I think we can safely predict that McArdle's free market fairy tale will not change when confronted with any new and/or damaging information. Right now she is busy discussing Greece's need for more austerity and busy not discussing Greece's poverty.
6 comments:
I figured you'd catch this story. When I saw the clip of Shkreli proudly bullshitting on Bloomberg TV, I thought of McArdle, her free marketeer drug research BS, and how excited Shkreli must make her. (Perhaps she'll trot out another inane 'bold contrarian' piece defending him.)
I came across an informative thread at Boing Boing, and my first thought was "How will McMegan make hay of this?", with "How will Susan respond?"
It sounds like a narrow little loophole that Shkreli and others have discovered. Or rather, a bottleneck, allowing them to extract rent from those who needs pass through it. The drugs are out of patent; anyone can synthesise a generic equivalent. But to put that generic drug on the US market, the competitor must obtain a supply of the old drug (so as to test them in parallel and establish bio-equivalence). And Shkreli's companies control distribution so they won't sell it to potential competitors.
So all easily fixed. Apparently a Ms Clinton is proposing legislative changes to put an end to Shkreli's squalid little Kosovar-gangster-worthy racket. My *third* thought was "How will Republican presidential candidates come to the defence of Shkreli and his business model; how will they compete to out-praise his wealth-creating nobility?"
http://blogs.sciencemag.org/pipeline/archives/2015/09/21/martin-shkreli-has-one-idea-and-its-a-bad-one
I forgot to mention this with the link above, but the person writing that article is Derek Lowe. He's the original person Megan cited years ago in her original pieces about who pays for Pharma.
http://www.theatlantic.com/business/archive/2010/09/who-does-pharma-research/63505/
McArdle will probably echo Lowe and tisk-tisk Shkreli's actions while defending drug companies in general.
Meanwhile my insurance company was soaked for artificially inflated colchicine and doxycycline. If insurance companies raise rates I bet McArdle will blame Obamacare.
I would say nationalize it all but the banks ripped us off for billions and the taxpayer paid for it so why should either party do something about this, once a couple of people are fined?
Shorter Derek Lowe: Shkreli will ruin the grift for everyone else.

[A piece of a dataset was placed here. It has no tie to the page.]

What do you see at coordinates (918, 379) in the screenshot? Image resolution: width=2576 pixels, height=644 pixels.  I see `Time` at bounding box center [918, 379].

http://blogs.sciencemag.org/pipeline/archives/2015/09/21/what-to-do-about-turing-and-the-others
"You have the ethical/humanitarian [arguments] obviously, but I can make a case without even appealing to those arguments – which is good, I’d say, because those sorts of arguments (as correct as they can be at times) rarely seem to make a lot of headway."
That's because they are fought tooth-and-nail by people like Lowe and McArdle.
"First off, they are horrendous for the reputation of the entire drug industry."
Yes, we wouldn't want Pharma to get a reputation for greed.
"Second, the awful publicity about these pricing strategies runs a serious risk of bringing the entire pricing structure of the industry under much heavier scrutiny and regulation."
Right. The problem with not enough regulation is that it might not be allowed to continue.